ITookYourWaffles said:


> They all think I'm a girl and a pinoy LOL



I thought you were a girl once, to be honest


----------



## matt (Jun 8, 2014)

My name is Matt. But you can just call me Matt.


----------



## Alice (Jun 8, 2014)

matt said:


> My name is Matt.
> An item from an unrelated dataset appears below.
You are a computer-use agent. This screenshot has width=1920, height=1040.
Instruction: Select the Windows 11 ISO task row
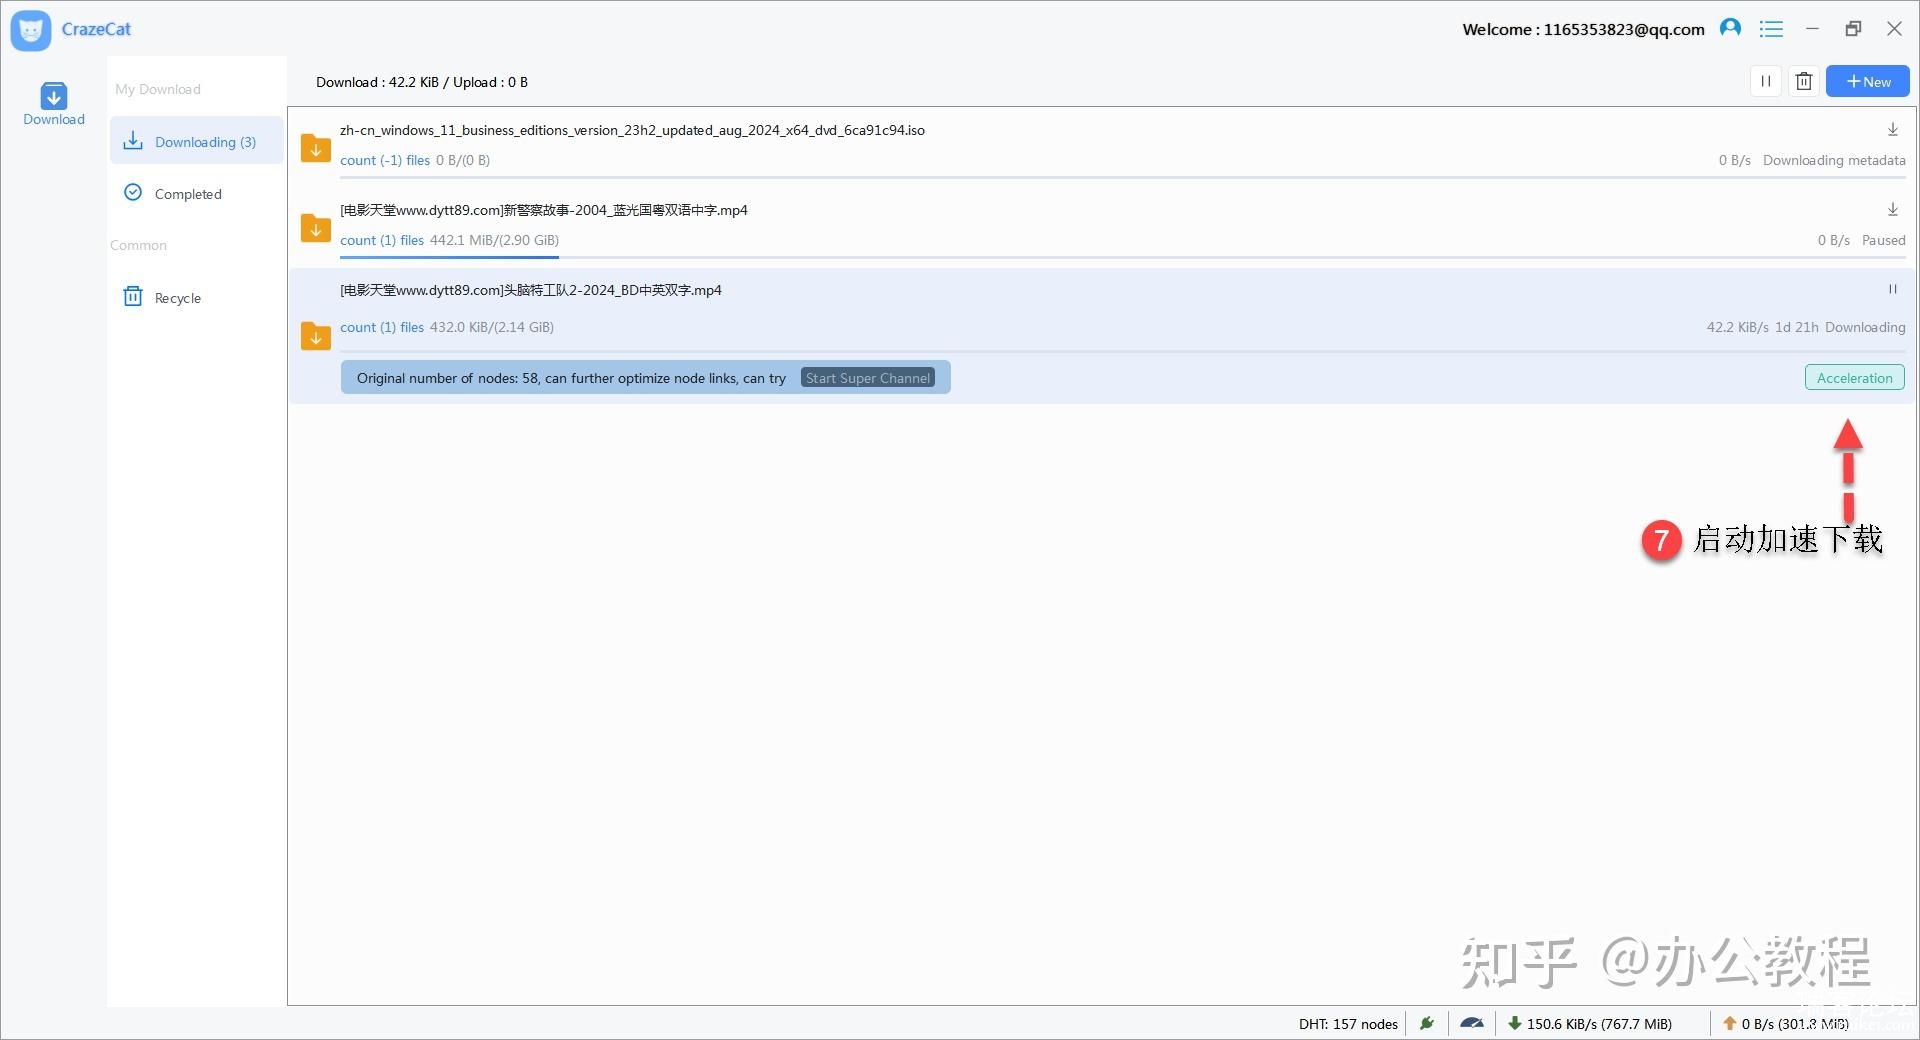tap(1000, 145)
But you can just call me Matt.



Okay, Matthew.


----------



## Brackets (Jun 8, 2014)

Everyone calls me Hallie


----------



## Yuki Nagato (Jun 8, 2014)

Euan


----------



## staticistic1114 (Jun 8, 2014)

ITookYourWaffles said:


> They all think I'm a girl and a pinoy LOL



eh I never thought you were a girl except the time you came and "confessed"
I'm still not sure tbh.. yaoi and all..


----------



## Isabella (Jun 8, 2014)

take a wild guess


----------



## Kildor (Jun 8, 2014)

Isabella said:


> take a wild guess



Hi Take A Wild Guess,

I'm Kildor.


----------



## trenchdragon (Jun 8, 2014)

Sophia


----------



## Birdinator (Jun 8, 2014)

Maddie or Madeline but I don't really like that name


----------



## Syndra (Jun 8, 2014)

my real name is patricia, but my nickname is piper ; w ;


----------



## Alice (Jun 8, 2014)

Kildor said:


> Hi Take A Wild Guess,
> 
> I'm Kildor.



More like Kildad.


----------



## cIementine (Jun 8, 2014)

_My real name is Isabelle but my nickname is Izzy.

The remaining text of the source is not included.